═══ Listed entries

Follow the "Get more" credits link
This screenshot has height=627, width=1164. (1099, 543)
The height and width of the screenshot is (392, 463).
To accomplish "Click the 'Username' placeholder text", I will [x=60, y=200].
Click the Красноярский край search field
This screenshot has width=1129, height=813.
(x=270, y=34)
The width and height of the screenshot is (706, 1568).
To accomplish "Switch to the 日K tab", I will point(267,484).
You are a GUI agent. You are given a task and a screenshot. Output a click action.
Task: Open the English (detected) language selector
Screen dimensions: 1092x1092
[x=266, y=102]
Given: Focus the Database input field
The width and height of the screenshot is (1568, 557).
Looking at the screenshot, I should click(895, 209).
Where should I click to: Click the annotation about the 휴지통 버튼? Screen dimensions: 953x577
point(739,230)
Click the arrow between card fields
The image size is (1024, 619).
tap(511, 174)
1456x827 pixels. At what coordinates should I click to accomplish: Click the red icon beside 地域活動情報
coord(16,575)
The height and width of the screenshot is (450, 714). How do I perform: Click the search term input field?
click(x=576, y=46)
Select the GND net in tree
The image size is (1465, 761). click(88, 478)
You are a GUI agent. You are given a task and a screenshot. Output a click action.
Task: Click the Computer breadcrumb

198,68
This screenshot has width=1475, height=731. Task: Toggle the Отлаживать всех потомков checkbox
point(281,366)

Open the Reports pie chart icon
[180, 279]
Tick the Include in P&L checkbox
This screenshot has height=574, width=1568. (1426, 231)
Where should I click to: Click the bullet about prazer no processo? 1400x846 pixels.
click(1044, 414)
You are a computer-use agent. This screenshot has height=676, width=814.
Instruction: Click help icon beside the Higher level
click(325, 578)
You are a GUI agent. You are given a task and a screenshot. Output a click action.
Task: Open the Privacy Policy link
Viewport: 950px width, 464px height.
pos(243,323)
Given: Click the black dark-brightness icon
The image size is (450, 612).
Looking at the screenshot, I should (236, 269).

══════

After reading the listing, copy all of it out exactly.

### Completed exercise
Follow the "Get more" credits link
This screenshot has height=627, width=1164. (1099, 543)
The height and width of the screenshot is (392, 463).
To accomplish "Click the 'Username' placeholder text", I will [x=60, y=200].
Click the Красноярский край search field
This screenshot has width=1129, height=813.
(x=270, y=34)
The width and height of the screenshot is (706, 1568).
To accomplish "Switch to the 日K tab", I will point(267,484).
You are a GUI agent. You are given a task and a screenshot. Output a click action.
Task: Open the English (detected) language selector
Screen dimensions: 1092x1092
[x=266, y=102]
Given: Focus the Database input field
The width and height of the screenshot is (1568, 557).
Looking at the screenshot, I should click(895, 209).
Where should I click to: Click the annotation about the 휴지통 버튼? Screen dimensions: 953x577
point(739,230)
Click the arrow between card fields
The image size is (1024, 619).
tap(511, 174)
1456x827 pixels. At what coordinates should I click to accomplish: Click the red icon beside 地域活動情報
coord(16,575)
The height and width of the screenshot is (450, 714). How do I perform: Click the search term input field?
click(x=576, y=46)
Select the GND net in tree
The image size is (1465, 761). click(88, 478)
You are a GUI agent. You are given a task and a screenshot. Output a click action.
Task: Click the Computer breadcrumb

198,68
This screenshot has width=1475, height=731. Task: Toggle the Отлаживать всех потомков checkbox
point(281,366)

Open the Reports pie chart icon
[180, 279]
Tick the Include in P&L checkbox
This screenshot has height=574, width=1568. (1426, 231)
Where should I click to: Click the bullet about prazer no processo? 1400x846 pixels.
click(1044, 414)
You are a computer-use agent. This screenshot has height=676, width=814.
Instruction: Click help icon beside the Higher level
click(325, 578)
You are a GUI agent. You are given a task and a screenshot. Output a click action.
Task: Open the Privacy Policy link
Viewport: 950px width, 464px height.
pos(243,323)
Given: Click the black dark-brightness icon
The image size is (450, 612).
Looking at the screenshot, I should (236, 269).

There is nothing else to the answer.